**About this task**
Exact repetition is the task: copy every entry below.

**Information given**
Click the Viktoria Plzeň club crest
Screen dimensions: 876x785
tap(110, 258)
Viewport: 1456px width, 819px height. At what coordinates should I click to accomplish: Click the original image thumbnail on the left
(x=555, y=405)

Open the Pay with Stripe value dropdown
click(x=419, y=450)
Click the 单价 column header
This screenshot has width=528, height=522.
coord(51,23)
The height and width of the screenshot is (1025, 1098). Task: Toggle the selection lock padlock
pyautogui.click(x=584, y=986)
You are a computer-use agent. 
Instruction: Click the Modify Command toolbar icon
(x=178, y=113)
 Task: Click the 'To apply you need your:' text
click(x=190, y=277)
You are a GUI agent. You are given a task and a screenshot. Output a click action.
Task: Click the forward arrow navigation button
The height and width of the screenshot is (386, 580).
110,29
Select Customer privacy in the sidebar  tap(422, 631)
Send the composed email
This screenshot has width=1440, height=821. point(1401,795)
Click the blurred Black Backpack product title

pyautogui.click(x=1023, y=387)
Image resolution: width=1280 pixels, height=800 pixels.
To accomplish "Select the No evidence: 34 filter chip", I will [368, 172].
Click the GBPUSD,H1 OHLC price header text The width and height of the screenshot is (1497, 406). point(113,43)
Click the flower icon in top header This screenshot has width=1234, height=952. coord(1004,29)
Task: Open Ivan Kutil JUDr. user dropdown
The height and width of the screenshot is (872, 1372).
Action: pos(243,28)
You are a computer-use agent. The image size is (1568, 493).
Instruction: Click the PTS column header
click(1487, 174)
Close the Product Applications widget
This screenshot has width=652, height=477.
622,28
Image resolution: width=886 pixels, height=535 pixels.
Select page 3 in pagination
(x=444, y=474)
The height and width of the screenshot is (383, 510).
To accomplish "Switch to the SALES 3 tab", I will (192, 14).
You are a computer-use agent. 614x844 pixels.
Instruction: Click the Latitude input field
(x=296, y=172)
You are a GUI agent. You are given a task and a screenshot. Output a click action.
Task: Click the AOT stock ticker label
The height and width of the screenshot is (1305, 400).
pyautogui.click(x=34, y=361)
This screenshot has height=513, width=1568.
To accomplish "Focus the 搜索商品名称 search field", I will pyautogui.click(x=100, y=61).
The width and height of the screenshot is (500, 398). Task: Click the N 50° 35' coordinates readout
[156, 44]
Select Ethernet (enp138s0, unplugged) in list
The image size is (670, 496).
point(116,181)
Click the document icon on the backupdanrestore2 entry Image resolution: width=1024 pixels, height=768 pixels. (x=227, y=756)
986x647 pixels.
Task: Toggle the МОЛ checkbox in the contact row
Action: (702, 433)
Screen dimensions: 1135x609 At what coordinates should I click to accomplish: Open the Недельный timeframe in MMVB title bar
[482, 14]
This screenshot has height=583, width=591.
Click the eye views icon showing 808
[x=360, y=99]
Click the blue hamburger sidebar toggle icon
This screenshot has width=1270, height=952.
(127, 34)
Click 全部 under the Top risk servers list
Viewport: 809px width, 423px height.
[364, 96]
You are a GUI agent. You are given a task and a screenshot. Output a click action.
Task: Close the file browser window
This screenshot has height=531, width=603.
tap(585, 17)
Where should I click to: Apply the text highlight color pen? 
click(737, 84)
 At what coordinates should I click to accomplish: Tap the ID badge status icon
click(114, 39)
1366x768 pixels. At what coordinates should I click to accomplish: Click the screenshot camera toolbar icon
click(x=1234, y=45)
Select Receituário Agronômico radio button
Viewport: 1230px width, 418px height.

**Completed exercise**
Click the Viktoria Plzeň club crest
Screen dimensions: 876x785
tap(110, 258)
Viewport: 1456px width, 819px height. At what coordinates should I click to accomplish: Click the original image thumbnail on the left
(x=555, y=405)

Open the Pay with Stripe value dropdown
click(x=419, y=450)
Click the 单价 column header
This screenshot has width=528, height=522.
coord(51,23)
The height and width of the screenshot is (1025, 1098). Task: Toggle the selection lock padlock
pyautogui.click(x=584, y=986)
You are a computer-use agent. 
Instruction: Click the Modify Command toolbar icon
(x=178, y=113)
 Task: Click the 'To apply you need your:' text
click(x=190, y=277)
You are a GUI agent. You are given a task and a screenshot. Output a click action.
Task: Click the forward arrow navigation button
The height and width of the screenshot is (386, 580).
110,29
Select Customer privacy in the sidebar  tap(422, 631)
Send the composed email
This screenshot has width=1440, height=821. point(1401,795)
Click the blurred Black Backpack product title

pyautogui.click(x=1023, y=387)
Image resolution: width=1280 pixels, height=800 pixels.
To accomplish "Select the No evidence: 34 filter chip", I will [368, 172].
Click the GBPUSD,H1 OHLC price header text The width and height of the screenshot is (1497, 406). point(113,43)
Click the flower icon in top header This screenshot has width=1234, height=952. coord(1004,29)
Task: Open Ivan Kutil JUDr. user dropdown
The height and width of the screenshot is (872, 1372).
Action: pos(243,28)
You are a computer-use agent. The image size is (1568, 493).
Instruction: Click the PTS column header
click(1487, 174)
Close the Product Applications widget
This screenshot has width=652, height=477.
622,28
Image resolution: width=886 pixels, height=535 pixels.
Select page 3 in pagination
(x=444, y=474)
The height and width of the screenshot is (383, 510).
To accomplish "Switch to the SALES 3 tab", I will (192, 14).
You are a computer-use agent. 614x844 pixels.
Instruction: Click the Latitude input field
(x=296, y=172)
You are a GUI agent. You are given a task and a screenshot. Output a click action.
Task: Click the AOT stock ticker label
The height and width of the screenshot is (1305, 400).
pyautogui.click(x=34, y=361)
This screenshot has height=513, width=1568.
To accomplish "Focus the 搜索商品名称 search field", I will pyautogui.click(x=100, y=61).
The width and height of the screenshot is (500, 398). Task: Click the N 50° 35' coordinates readout
[156, 44]
Select Ethernet (enp138s0, unplugged) in list
The image size is (670, 496).
point(116,181)
Click the document icon on the backupdanrestore2 entry Image resolution: width=1024 pixels, height=768 pixels. (x=227, y=756)
986x647 pixels.
Task: Toggle the МОЛ checkbox in the contact row
Action: (702, 433)
Screen dimensions: 1135x609 At what coordinates should I click to accomplish: Open the Недельный timeframe in MMVB title bar
[482, 14]
This screenshot has height=583, width=591.
Click the eye views icon showing 808
[x=360, y=99]
Click the blue hamburger sidebar toggle icon
This screenshot has width=1270, height=952.
(127, 34)
Click 全部 under the Top risk servers list
Viewport: 809px width, 423px height.
[364, 96]
You are a GUI agent. You are given a task and a screenshot. Output a click action.
Task: Close the file browser window
This screenshot has height=531, width=603.
tap(585, 17)
Where should I click to: Apply the text highlight color pen? 
click(737, 84)
 At what coordinates should I click to accomplish: Tap the ID badge status icon
click(114, 39)
1366x768 pixels. At what coordinates should I click to accomplish: Click the screenshot camera toolbar icon
click(x=1234, y=45)
Select Receituário Agronômico radio button
Viewport: 1230px width, 418px height.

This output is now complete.